Gunarto merasa bahwa perilaku ayahnya selama ini sangat tidak baik, karena ayahnya kembali tanpa mempedulikan keluarganya yang telah ditinggalkannya. Gunarto menganggap bahwa ayahnya tidak menyadari upaya keras yang telah dia lakukan untuk keberlangsungan keluarga, bersama dengan usaha ibunya dan kedua adiknya untuk bertahan hidup, sementara ayahnya pergi tanpa alasan yang jelas. Ayahnya hanya mau kembali setelah mengalami kelemahan dan bisnisnya mengalami kebangkrutan, perasaan Gunarto tersebut terlihat jelas pada dialog berikut:

Gunarto                                                                                             

"Kami tidak mempunyai seorang Ayah kataku. Kalau kami mempunyai Ayah, lalu apa perlunya kami membanting tulang selama ini? Jadi budak orang! Waktu aku berumur delapan tahun, aku dan Ibu hampir saja terjun kedalam laut, untung Ibu cepat sadar. Dan jika kami mempunyai Ayah, lalu apa perlunya aku menjadi anak suruhan waktu aku berumur sepuluh tahun? Kami tidak mempunyai seorang Ayah. Kami besar dalam keadaan sengsara. Rasa gembira didalam hati sedikitpun tidak ada. Dan kau Maimun, Lupakah engkau waktu menangis disekolah rendah dulu? Karena kau tidak bias membeli kelereng seperti kawan-kawanmu yang lain. Dan kau pergi ke sekolah dengan pakaian yang sudah robek dan tambalan sana-sini? Itu semua terjadi karena kita tidak mempunyai seorang Ayah! Kalau kita punya seorang Ayah, lalu kenapa hidup kita melarat selama ini!"

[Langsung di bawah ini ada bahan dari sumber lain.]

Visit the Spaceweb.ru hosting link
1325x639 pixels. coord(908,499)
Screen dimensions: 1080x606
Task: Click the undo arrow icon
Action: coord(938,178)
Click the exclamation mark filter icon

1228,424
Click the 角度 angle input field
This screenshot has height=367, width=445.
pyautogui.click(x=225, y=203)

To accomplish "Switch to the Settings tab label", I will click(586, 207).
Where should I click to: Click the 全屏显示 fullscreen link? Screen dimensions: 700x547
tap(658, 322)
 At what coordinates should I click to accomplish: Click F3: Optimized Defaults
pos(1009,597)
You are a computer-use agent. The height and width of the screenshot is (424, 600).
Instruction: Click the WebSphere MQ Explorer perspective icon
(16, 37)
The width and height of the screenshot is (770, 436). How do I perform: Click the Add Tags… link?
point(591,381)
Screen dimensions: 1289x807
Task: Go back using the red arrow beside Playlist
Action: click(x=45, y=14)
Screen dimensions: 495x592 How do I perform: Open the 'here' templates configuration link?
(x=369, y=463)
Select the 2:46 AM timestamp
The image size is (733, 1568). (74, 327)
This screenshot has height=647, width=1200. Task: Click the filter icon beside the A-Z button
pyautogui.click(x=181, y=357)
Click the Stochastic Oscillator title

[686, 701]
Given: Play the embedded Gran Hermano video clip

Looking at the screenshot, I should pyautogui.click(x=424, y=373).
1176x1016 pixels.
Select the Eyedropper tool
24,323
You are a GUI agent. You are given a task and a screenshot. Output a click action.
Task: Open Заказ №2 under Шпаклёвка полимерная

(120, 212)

Ibu Gunarto sering menyalahkan Ayahnya atas kondisi sulit keluarganya, yang akhirnya membuat Gunarto dan Ibu menjadi budak dan babu mencuci pakaian orang lain. Meskipun dalam keadaan sulit, Gunarto berjuang keras untuk membuktikan bahwa dia mampu memberi makan keluarganya tanpa bergantung pada bantuan orang lain, kondisi tersebut yang menyebabkan Gunarto memiliki rasa dendam pada ayah kandungnya terlihat jelas pada dialog berikut:

            Gunarto (sikapnya dingin, namun keras)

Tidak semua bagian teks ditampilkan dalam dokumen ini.